EXERCISE REQUIREMENTS:
Could you change every "GUI agent" in the records below to "desktop assistant" and give all the records again, leaving everything else untouched?

# PROVIDED INFORMATION start

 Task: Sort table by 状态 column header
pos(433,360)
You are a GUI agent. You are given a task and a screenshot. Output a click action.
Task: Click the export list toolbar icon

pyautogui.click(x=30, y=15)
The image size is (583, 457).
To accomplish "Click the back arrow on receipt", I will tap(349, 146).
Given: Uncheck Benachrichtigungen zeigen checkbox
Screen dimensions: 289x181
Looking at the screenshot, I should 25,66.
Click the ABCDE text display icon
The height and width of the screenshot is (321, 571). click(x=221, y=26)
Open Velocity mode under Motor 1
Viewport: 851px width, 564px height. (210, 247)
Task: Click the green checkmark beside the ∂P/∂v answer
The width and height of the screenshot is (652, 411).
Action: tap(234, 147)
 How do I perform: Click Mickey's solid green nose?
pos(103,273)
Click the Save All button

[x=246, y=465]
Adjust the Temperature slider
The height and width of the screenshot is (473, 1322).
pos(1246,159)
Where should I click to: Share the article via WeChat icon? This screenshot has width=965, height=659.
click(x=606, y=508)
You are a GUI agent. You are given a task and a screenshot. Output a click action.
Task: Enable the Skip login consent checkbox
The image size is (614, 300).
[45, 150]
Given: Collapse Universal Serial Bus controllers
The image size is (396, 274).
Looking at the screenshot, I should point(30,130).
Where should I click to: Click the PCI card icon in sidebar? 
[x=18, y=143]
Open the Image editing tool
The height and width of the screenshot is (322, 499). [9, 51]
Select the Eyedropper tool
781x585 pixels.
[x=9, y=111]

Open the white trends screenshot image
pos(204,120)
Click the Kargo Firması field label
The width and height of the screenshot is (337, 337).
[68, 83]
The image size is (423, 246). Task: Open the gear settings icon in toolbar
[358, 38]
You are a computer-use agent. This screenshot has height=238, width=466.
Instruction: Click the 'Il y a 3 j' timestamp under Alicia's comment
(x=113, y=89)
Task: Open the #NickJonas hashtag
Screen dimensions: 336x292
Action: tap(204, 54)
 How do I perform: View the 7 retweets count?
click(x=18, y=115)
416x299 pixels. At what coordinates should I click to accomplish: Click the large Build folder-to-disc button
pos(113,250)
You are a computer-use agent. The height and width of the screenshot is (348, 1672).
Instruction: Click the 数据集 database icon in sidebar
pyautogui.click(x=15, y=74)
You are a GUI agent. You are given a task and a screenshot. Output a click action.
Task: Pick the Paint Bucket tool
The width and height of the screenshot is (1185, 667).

# PROVIDED INFORMATION end

FINISHED TASK:
 Task: Sort table by 状态 column header
pos(433,360)
You are a desktop assistant. You are given a task and a screenshot. Output a click action.
Task: Click the export list toolbar icon

pyautogui.click(x=30, y=15)
The image size is (583, 457).
To accomplish "Click the back arrow on receipt", I will tap(349, 146).
Given: Uncheck Benachrichtigungen zeigen checkbox
Screen dimensions: 289x181
Looking at the screenshot, I should 25,66.
Click the ABCDE text display icon
The height and width of the screenshot is (321, 571). click(x=221, y=26)
Open Velocity mode under Motor 1
Viewport: 851px width, 564px height. (210, 247)
Task: Click the green checkmark beside the ∂P/∂v answer
The width and height of the screenshot is (652, 411).
Action: tap(234, 147)
 How do I perform: Click Mickey's solid green nose?
pos(103,273)
Click the Save All button

[x=246, y=465]
Adjust the Temperature slider
The height and width of the screenshot is (473, 1322).
pos(1246,159)
Where should I click to: Share the article via WeChat icon? This screenshot has width=965, height=659.
click(x=606, y=508)
You are a desktop assistant. You are given a task and a screenshot. Output a click action.
Task: Enable the Skip login consent checkbox
The image size is (614, 300).
[45, 150]
Given: Collapse Universal Serial Bus controllers
The image size is (396, 274).
Looking at the screenshot, I should point(30,130).
Where should I click to: Click the PCI card icon in sidebar? 
[x=18, y=143]
Open the Image editing tool
The height and width of the screenshot is (322, 499). [9, 51]
Select the Eyedropper tool
781x585 pixels.
[x=9, y=111]

Open the white trends screenshot image
pos(204,120)
Click the Kargo Firması field label
The width and height of the screenshot is (337, 337).
[68, 83]
The image size is (423, 246). Task: Open the gear settings icon in toolbar
[358, 38]
You are a computer-use agent. This screenshot has height=238, width=466.
Instruction: Click the 'Il y a 3 j' timestamp under Alicia's comment
(x=113, y=89)
Task: Open the #NickJonas hashtag
Screen dimensions: 336x292
Action: tap(204, 54)
 How do I perform: View the 7 retweets count?
click(x=18, y=115)
416x299 pixels. At what coordinates should I click to accomplish: Click the large Build folder-to-disc button
pos(113,250)
You are a computer-use agent. The height and width of the screenshot is (348, 1672).
Instruction: Click the 数据集 database icon in sidebar
pyautogui.click(x=15, y=74)
You are a desktop assistant. You are given a task and a screenshot. Output a click action.
Task: Pick the Paint Bucket tool
The width and height of the screenshot is (1185, 667).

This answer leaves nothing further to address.